Manche drehen bereits etwas durch. Ein Mann ruft, dass er genau heute Abend das Geschäft seines Lebens versäume, eine Frau hält gerade noch die Tränen zurück, ein Dritter droht lauthals mit rechtlichen Schritten, andere haben offensichtlich resigniert und stehen einfach schweigend da. Das Ganze erinnert an die Situation, als die letzten Amerikaner sich gerade noch auf der Flucht mit dem letzten Hubschrauber in Saigon vor den nordvietnamesischen Truppen in Sicherheit bringen konnten, aber vielleicht ist es hier und heute noch schlimmer.
Um sechs Uhr früh geht es doch mit dem nächsten Flug weiter, auch das Hotel werde von Eurowings bezahlt, beschwichtigt der erschöpft-verschwitzte Schaltermann, aber all das hilft wenig. Ich muss an den Zeitungsbericht denken, der vor wenigen Wochen erschienen ist. Eine liebenswürdige Stewardess hatte sich auf einem Flug einem Passagier, den sie gerade im Flieger kennengelernt hatte, auf der Toilette des Flugzeugs in leidenschaftlicher Weise zugewandt. Und was macht die Fluglinie? Entlässt die freundliche Stewardess bereits am nächsten Tag, anstatt ihr zu danken und sie eventuell sogar zu befördern. Bestimmt fehlt hier jetzt genau diese liebenswürdige Stewardess, so durchfährt es mich in meinem Kopf und ich denke, wie verspießt ist dieses Deutschland im 21. Jahrhundert doch immer noch! Und jetzt fehlt genau diese hilfreiche Stewardess, sodass 35 Urlauber nicht mitfliegen können. Ein Skandal!
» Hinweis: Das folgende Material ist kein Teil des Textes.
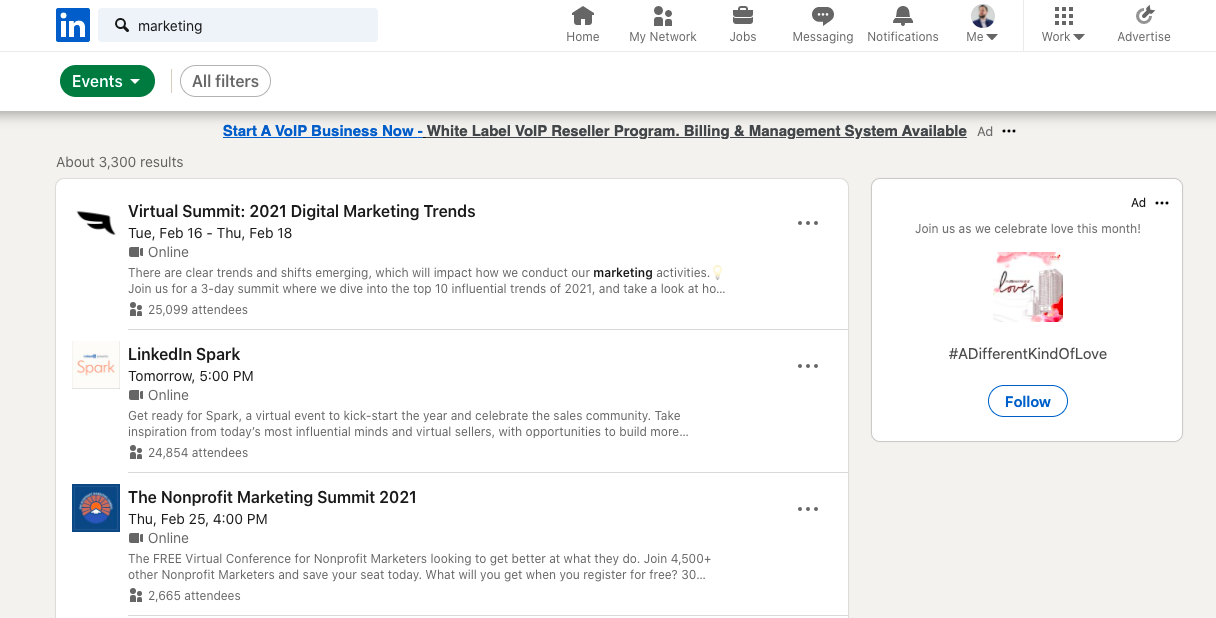Viewport: 1216px width, 618px height.
Task: Open the Jobs briefcase icon
Action: (742, 16)
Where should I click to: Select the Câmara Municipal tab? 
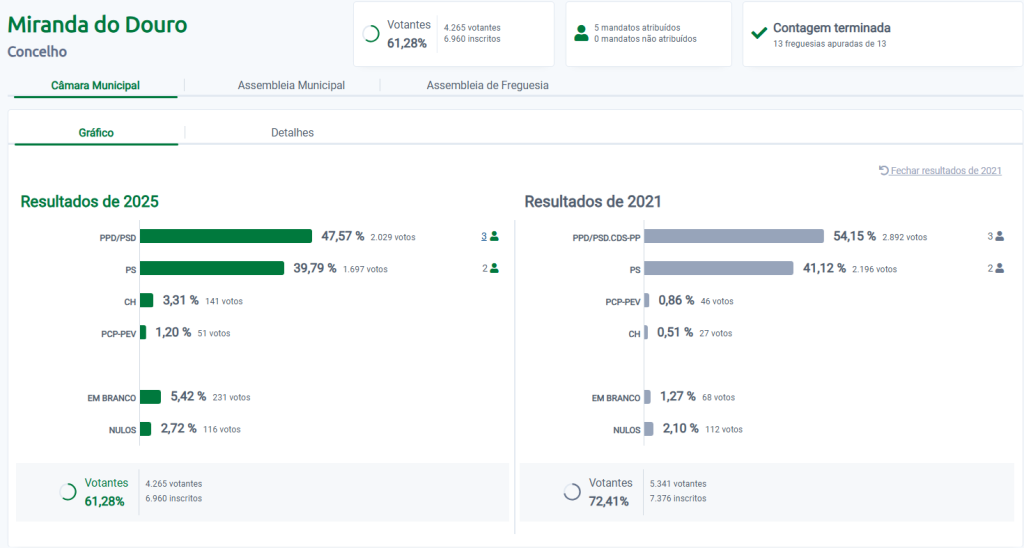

Immerhin, mein Flieger geht dann doch. Am Nachbarschalter wird jetzt nach München glückselig eingecheckt – und ich bin dabei, während die letzten Gäste für Palma noch ausgelost werden. Der Billig-Flieger der Eurowings scheint mir zwar eher aus dem vorletzten Jahrhundert als aus dem letzten Jahrhundert zu sein – und er klingt beim Abheben auch so, aber irgendwie ist mir das heute egal. Wird schon gut gehen. Und am Ende hat man so wenigstens was zu erzählen.